● Problem
Write out the lines starting with the one that contains "Screen dimensions: 1307x924" and running through the end of the records, both ends included. Leave the images out of your answer.

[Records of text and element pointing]
▬▬▬▬▬▬
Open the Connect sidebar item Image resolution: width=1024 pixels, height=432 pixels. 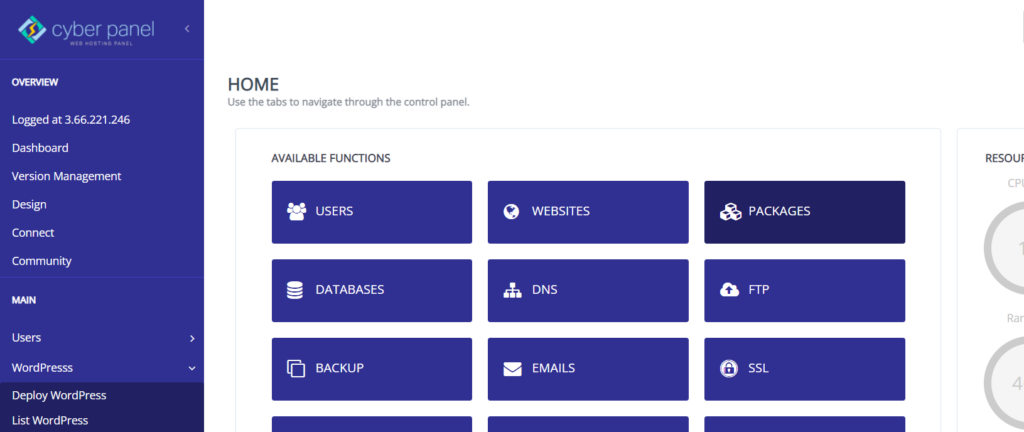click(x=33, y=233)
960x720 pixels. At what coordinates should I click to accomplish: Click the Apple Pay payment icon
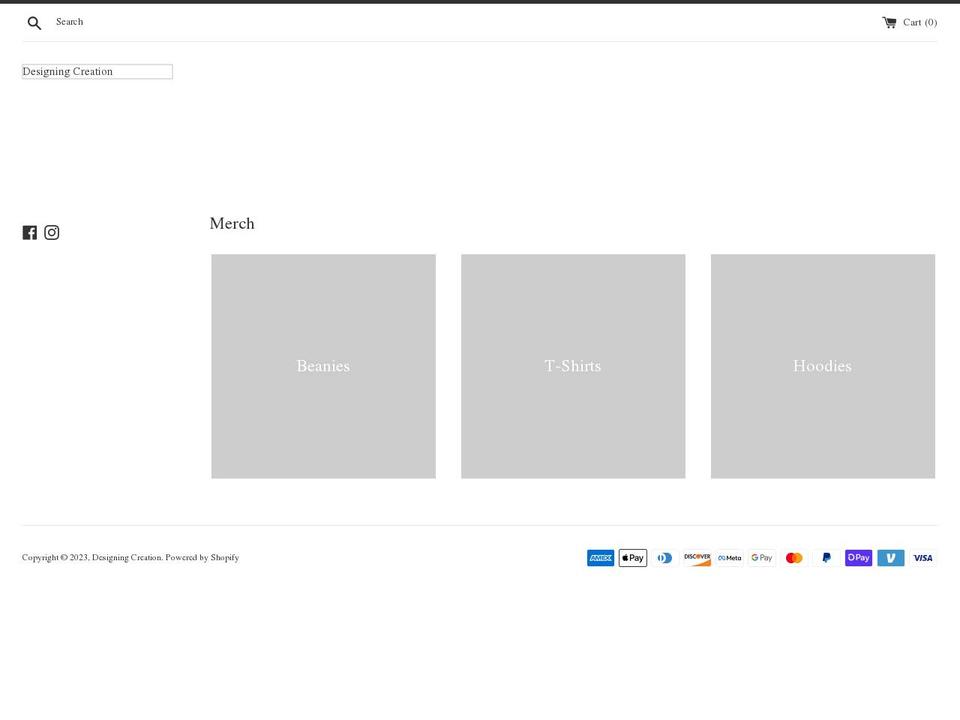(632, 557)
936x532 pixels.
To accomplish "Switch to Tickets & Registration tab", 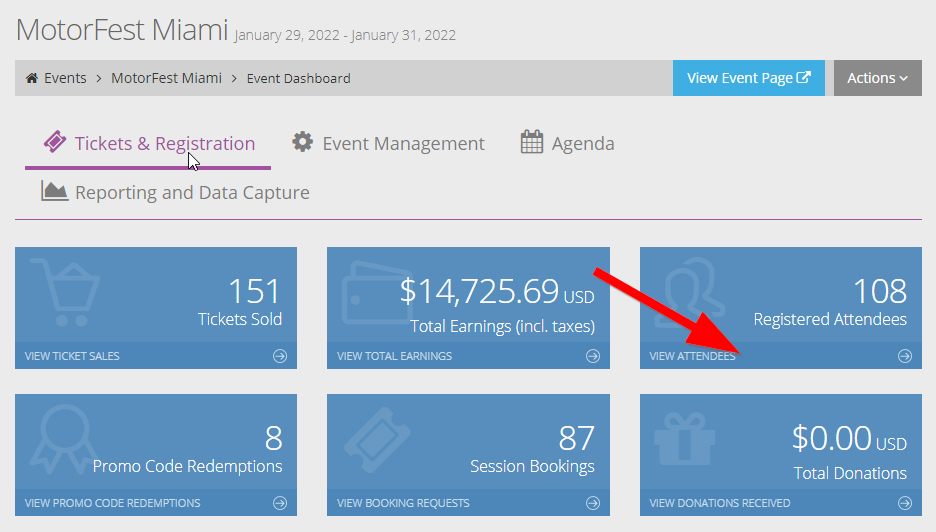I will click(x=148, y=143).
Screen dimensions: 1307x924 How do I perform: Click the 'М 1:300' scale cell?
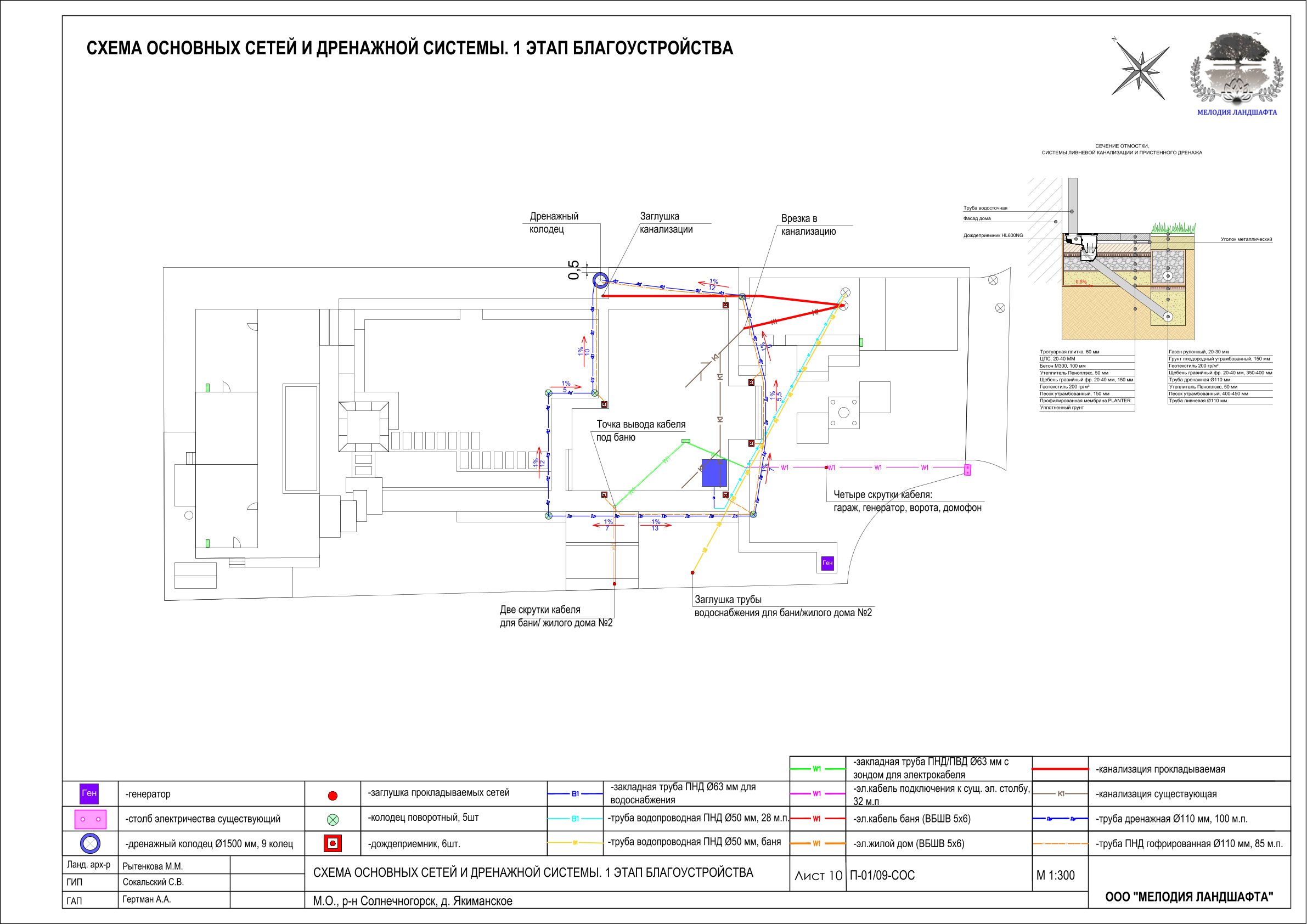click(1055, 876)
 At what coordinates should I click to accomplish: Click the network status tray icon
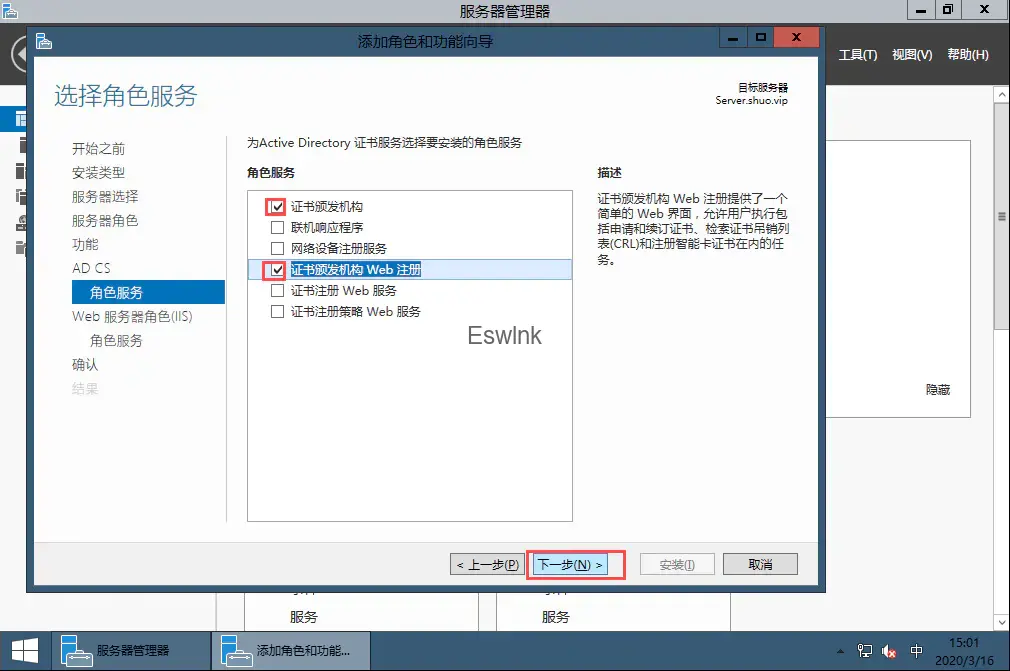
▬▬▬▬▬▬
● Written answer
Screen dimensions: 1307x924 How do I perform: Click the 'М 1:300' scale cell?
click(1055, 876)
 At what coordinates should I click to accomplish: Click the network status tray icon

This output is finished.